From February 2016 to September 2019, a total of 926 patients (median age, 61 years) were randomized to chemoimmunotherapy with FCR (N = 150) or to bendamustine plus rituximab (N = 79); venetoclax plus rituximab (N = 237); venetoclax plus obinutuzumab (N = 229); or venetoclax, obinutuzumab, plus ibrutinib (N = 231). The majority of the patients had advanced Binet stage (stage B, 37.8%; stage C, 35.6%), and 56% of the patients had no IGHV mutation. In all, 14 did not receive a study treatment and were not included in the safety analysis.

The data cutoff for the first co-primary end point analysis was February 28, 2021. The median observation time was 27.9 months.

The study’s co-primary end point of undetectable MRD in peripheral blood at month 15 was met: the rate of undetectable MRD in the intent-to-treat population was significantly higher with venetoclax plus obinutuzumab (86.5%) than with chemoimmunotherapy (52.0%; P <.0001).
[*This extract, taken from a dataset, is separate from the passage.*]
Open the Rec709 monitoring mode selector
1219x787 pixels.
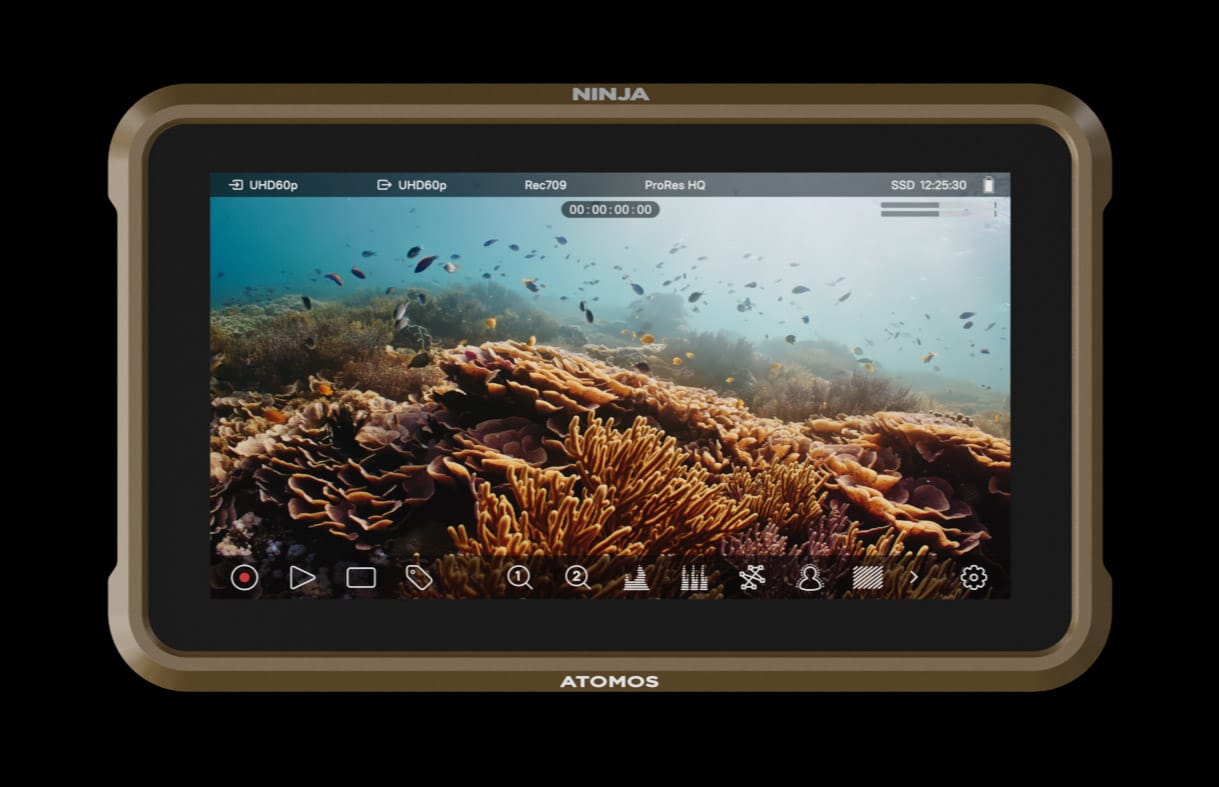coord(545,185)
The triplet of venetoclax, obinutuzumab, plus ibrutinib also showed a superior undetectable MRD rate of 92.2% compared with chemoimmunotherapy (P <.0001), whereas the rate for venetoclax plus rituximab was 57%.
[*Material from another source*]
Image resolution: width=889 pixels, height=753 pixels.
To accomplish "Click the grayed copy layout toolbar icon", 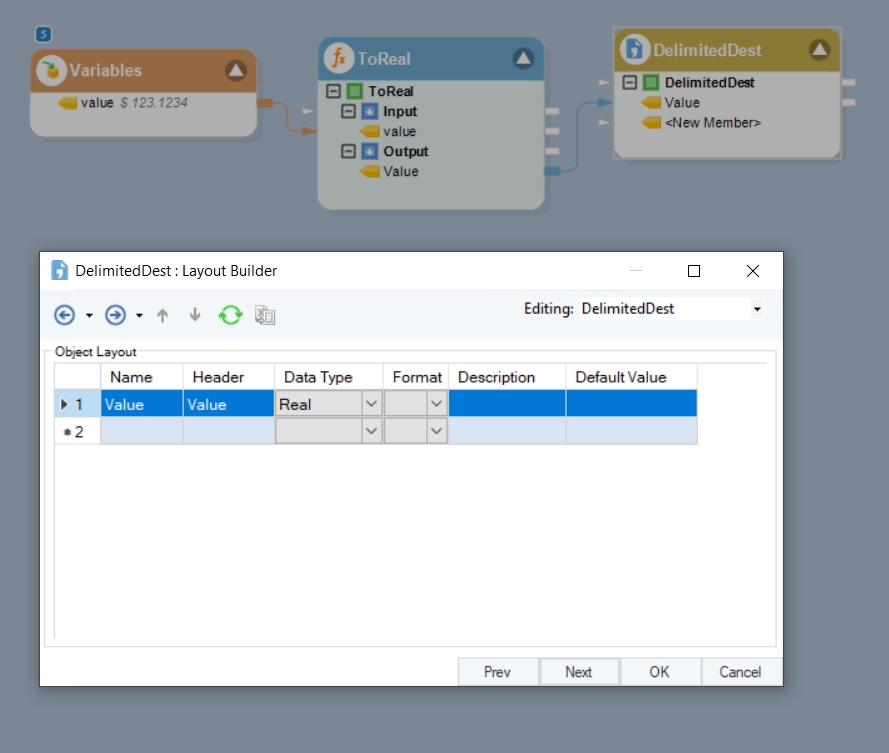I will 265,315.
Corresponding bone marrow undetectable MRD rates in the intent-to-treat analysis were 37.1%, 43.0%, 72.5%, and 77.9%, respectively. The overall response rates and complete response rates for the 4 regimens at month 15 mirrored the pattern for undetectable MRD rates.

The most common grade 3 to 5 treatment-emergent adverse events were neutropenia (50.5% for all patients), thrombocytopenia (12.2%), tumor lysis syndrome (7.5%), infusion-related reaction (7.2%), febrile neutropenia (6.5%), and pneumonia (5.3%). Atrial fibrillation and bleeding events occurred more frequently in patients who recieved the triplet regimen, whereas infusion-related reactions were most common in the combination of venetoclax plus obinutuzumab.

Reference

  1. Eichhorst B, Niemann C, Kater AP, et al. A randomized phase III study of venetoclax-based time-limited combination treatments (RVe, GVe, GIVe) vs standard chemoimmunotherapy (CIT: FCR/BR) in frontline chronic lymphocytic leukemia (CLL) of fit patients: first co-primary endpoint analysis of the international intergroup GAIA (CLL13) trial. Blood. 2021;138(suppl 1):Abstract 71.